# Load packages

# Core
library(tidyverse)
library(tidyquant)

Goal

Examine how each asset contributes to portfolio standard deviation. This is to ensure that our risk is not concentrated in any one asset.

1 Import stock prices

Choose your stocks from 2012-12-31 to present.

symbols <- c("AAPL", "MSFT", "NVDA", "TSLA", "JNJ")

prices <- tq_get(x = symbols,
                 get = "stock.prices",
                 from = "2012-12-31",
                 to = Sys.Date())

2 Convert prices to returns (monthly)

asset_returns_tbl <- prices %>%
  group_by(symbol) %>%
  tq_transmute(select = adjusted,
               mutate_fun = periodReturn,
               period = "monthly",
               type = "log") %>%
  slice(-1) %>%
  ungroup() %>%
  set_names(c("asset", "date", "returns"))

3 Calculate Component Contribution to Portfolio Volatility

# Step 1: Convert to wide format
asset_returns_wide_tbl <- asset_returns_tbl %>%
  pivot_wider(names_from = asset, values_from = returns) %>%
  column_to_rownames(var = "date")

# Step 2: Set weights
w <- c(0.2, 0.2, 0.2, 0.2, 0.2)  # Equal weights

# Step 3: Function to calculate contribution
calculate_component_contribution <- function(data, weights) {
  cov_matrix <- cov(data)
  sd_portfolio <- sqrt(t(weights) %*% cov_matrix %*% weights)
  component_contribution <- (t(weights) %*% cov_matrix * weights) / sd_portfolio[1, 1]
  component_percentages <- (component_contribution / sd_portfolio[1, 1]) %>%
    round(3) %>%
    as_tibble()
  return(component_percentages)
}

component_tbl <- calculate_component_contribution(asset_returns_wide_tbl, w)

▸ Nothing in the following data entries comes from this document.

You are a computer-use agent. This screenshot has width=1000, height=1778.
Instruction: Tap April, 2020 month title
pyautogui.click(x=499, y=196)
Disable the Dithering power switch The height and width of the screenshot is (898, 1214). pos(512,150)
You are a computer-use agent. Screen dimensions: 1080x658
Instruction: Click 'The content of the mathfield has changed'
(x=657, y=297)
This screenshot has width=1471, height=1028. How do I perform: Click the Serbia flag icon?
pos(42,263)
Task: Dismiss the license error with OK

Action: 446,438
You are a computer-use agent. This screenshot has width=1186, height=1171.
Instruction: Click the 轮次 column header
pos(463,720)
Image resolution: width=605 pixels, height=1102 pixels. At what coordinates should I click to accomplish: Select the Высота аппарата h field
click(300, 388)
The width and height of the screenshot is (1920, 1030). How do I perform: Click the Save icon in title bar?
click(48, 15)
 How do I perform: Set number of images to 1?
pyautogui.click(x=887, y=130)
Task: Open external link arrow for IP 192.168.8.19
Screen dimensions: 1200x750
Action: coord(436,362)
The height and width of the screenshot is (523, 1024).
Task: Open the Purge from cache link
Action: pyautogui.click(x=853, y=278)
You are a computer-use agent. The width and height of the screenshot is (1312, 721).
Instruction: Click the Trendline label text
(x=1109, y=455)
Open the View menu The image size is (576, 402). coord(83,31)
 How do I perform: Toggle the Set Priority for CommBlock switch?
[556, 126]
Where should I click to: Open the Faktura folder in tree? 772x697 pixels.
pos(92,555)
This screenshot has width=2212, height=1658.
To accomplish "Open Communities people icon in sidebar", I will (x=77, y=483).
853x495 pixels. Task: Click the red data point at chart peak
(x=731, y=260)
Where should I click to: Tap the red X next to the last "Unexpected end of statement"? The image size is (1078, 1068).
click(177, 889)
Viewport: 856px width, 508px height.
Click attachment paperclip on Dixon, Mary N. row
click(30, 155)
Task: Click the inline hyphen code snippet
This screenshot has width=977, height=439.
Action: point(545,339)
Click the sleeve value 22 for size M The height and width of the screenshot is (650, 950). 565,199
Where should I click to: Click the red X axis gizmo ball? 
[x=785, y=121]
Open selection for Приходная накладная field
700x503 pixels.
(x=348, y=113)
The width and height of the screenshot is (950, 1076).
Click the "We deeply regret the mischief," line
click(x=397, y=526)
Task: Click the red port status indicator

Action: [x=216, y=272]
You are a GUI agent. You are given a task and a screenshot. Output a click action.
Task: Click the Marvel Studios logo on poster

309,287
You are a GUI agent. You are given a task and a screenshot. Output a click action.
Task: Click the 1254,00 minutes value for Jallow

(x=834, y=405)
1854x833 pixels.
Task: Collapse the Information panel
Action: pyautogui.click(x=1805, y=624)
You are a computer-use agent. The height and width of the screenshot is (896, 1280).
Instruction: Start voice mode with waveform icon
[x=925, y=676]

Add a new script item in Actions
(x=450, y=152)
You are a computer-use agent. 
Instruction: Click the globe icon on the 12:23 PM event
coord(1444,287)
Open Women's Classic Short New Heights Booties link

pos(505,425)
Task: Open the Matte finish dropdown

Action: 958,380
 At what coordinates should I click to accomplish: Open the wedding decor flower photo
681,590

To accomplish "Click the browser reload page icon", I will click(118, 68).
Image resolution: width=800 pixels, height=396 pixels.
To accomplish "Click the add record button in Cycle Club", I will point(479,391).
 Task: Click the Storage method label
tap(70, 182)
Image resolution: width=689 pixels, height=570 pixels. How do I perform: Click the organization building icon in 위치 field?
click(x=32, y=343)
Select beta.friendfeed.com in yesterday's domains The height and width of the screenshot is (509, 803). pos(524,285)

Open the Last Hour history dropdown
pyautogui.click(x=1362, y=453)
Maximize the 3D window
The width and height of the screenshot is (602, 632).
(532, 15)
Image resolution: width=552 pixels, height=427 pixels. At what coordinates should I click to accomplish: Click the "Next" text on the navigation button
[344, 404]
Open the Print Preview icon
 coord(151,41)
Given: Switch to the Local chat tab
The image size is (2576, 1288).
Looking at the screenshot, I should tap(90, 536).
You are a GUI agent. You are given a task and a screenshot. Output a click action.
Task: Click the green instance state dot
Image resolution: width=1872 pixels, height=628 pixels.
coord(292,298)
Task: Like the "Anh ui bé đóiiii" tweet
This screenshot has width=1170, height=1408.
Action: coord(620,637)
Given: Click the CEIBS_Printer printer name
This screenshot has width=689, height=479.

6 Plot: Column Chart of Component Contribution and Weight

plot_data <- component_tbl %>%
  pivot_longer(cols = everything(),
               names_to = "asset",
               values_to = "contribution") %>%
  mutate(weight = w)

plot_data_long <- plot_data %>%
  pivot_longer(cols = c(contribution, weight),
               names_to = "type",
               values_to = "value")

plot_data_long %>%
  ggplot(aes(x = asset, y = value, fill = type)) +
  geom_col(position = "dodge") +
  scale_y_continuous(labels = scales::percent_format(accuracy = 1)) +
  labs(title = "Contribution to Portfolio Volatility vs. Portfolio Weights",
       y = "Percent", x = NULL, fill = NULL) +
  theme_minimal() +
  theme(plot.title = element_text(hjust = 0.5))

Reflection

Based on the chart, the asset with the largest contribution to portfolio volatility is likely NVDA due to its high return volatility. Since it stands out from the others, it suggests the portfolio’s risk is somewhat concentrated. To better balance the risk, the portfolio could be adjusted by lowering exposure to NVDA or adding more low-volatility assets.